October 06, 2015.
Doctors Without Borders/Médecins Sans Frontières (MSF) has criticized aspects of the Trans-Pacific Partnership (TPP) deal, which concluded in Atlanta, GA, on Monday.
Among the outcomes of the TPP meeting is a compromise agreement between Australia and the US that sets a minimum market protection threshold for biotech drugs of five years, during which time drugmakers would have exclusive rights to clinical data, while adding an additional protection of several more years as applications for competing drugs are reviewed. Under a second track, pharma companies would have eight years of exclusive rights to a new product in some countries.

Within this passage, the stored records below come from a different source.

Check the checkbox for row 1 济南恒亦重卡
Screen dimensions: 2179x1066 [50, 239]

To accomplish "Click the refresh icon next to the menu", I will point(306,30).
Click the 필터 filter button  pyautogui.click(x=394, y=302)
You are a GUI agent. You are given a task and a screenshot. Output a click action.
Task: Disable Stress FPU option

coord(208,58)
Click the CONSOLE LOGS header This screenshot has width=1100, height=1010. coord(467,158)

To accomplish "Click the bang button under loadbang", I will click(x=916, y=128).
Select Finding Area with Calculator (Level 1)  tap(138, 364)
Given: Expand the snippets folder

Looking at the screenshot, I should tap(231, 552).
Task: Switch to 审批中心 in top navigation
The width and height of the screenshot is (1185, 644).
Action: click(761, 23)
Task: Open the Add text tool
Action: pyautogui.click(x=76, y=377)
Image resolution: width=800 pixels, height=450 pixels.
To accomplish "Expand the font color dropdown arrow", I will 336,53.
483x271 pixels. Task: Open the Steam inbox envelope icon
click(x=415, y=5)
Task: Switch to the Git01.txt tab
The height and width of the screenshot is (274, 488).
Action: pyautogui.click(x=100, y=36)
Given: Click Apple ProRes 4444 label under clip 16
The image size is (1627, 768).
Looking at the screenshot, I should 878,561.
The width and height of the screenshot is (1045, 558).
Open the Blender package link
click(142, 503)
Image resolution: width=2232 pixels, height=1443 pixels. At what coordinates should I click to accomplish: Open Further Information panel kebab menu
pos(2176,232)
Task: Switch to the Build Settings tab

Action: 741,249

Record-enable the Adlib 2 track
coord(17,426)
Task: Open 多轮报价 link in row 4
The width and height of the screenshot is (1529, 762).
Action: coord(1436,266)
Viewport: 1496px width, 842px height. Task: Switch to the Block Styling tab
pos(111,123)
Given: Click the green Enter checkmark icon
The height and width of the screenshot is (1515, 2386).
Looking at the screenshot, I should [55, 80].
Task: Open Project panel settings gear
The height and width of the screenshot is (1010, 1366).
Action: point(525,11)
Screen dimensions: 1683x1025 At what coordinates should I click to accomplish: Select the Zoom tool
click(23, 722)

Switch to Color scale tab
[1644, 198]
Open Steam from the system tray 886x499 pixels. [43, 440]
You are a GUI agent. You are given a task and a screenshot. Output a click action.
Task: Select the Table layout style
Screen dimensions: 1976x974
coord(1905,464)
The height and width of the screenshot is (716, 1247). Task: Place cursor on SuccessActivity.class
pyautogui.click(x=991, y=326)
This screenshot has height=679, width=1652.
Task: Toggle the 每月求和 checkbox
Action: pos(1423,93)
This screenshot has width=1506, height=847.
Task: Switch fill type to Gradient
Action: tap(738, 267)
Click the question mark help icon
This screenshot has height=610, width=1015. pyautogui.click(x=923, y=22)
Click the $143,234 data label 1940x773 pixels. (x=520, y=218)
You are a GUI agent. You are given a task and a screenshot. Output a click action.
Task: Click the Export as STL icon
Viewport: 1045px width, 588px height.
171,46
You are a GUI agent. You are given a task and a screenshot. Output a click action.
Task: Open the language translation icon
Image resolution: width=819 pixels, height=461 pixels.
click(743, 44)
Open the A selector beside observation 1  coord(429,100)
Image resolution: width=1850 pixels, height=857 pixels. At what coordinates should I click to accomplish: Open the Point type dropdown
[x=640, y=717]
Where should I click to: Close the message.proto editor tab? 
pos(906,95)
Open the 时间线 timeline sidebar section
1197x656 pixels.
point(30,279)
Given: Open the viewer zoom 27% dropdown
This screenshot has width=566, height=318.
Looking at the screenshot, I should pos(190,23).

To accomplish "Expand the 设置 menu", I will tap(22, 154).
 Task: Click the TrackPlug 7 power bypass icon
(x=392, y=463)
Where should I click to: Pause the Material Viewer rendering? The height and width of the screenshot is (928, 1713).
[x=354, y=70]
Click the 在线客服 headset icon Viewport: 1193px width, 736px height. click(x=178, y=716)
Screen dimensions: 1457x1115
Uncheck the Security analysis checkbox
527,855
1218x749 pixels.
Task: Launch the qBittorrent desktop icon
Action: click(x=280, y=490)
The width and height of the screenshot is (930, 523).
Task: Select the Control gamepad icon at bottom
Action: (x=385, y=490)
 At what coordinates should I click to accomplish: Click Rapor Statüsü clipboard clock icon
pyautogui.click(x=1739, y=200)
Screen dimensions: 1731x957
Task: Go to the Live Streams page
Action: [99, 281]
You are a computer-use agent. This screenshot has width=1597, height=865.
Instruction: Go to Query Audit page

MSF Access Campaign's US Manager & Legal Policy Adviser, Judit Rius Sanjuan, expressed "dismay" that the TPP countries have agreed to demands "that will raise the price of medicines for millions by unnecessarily extending monopolies and further delaying price-lowering generic competition". She said that "TPP will still go down in history as the worst trade agreement for access to medicines in developing countries, which will be forced to change their laws to incorporate abusive intellectual property protections for pharmaceutical companies".
As the trade agreement now goes back to the national level for the TPP countries' final approval, MSF has urged "all governments to carefully consider before they sign on the dotted line whether this is the direction they want to take on access to affordable medicines and the promotion of biomedical innovation".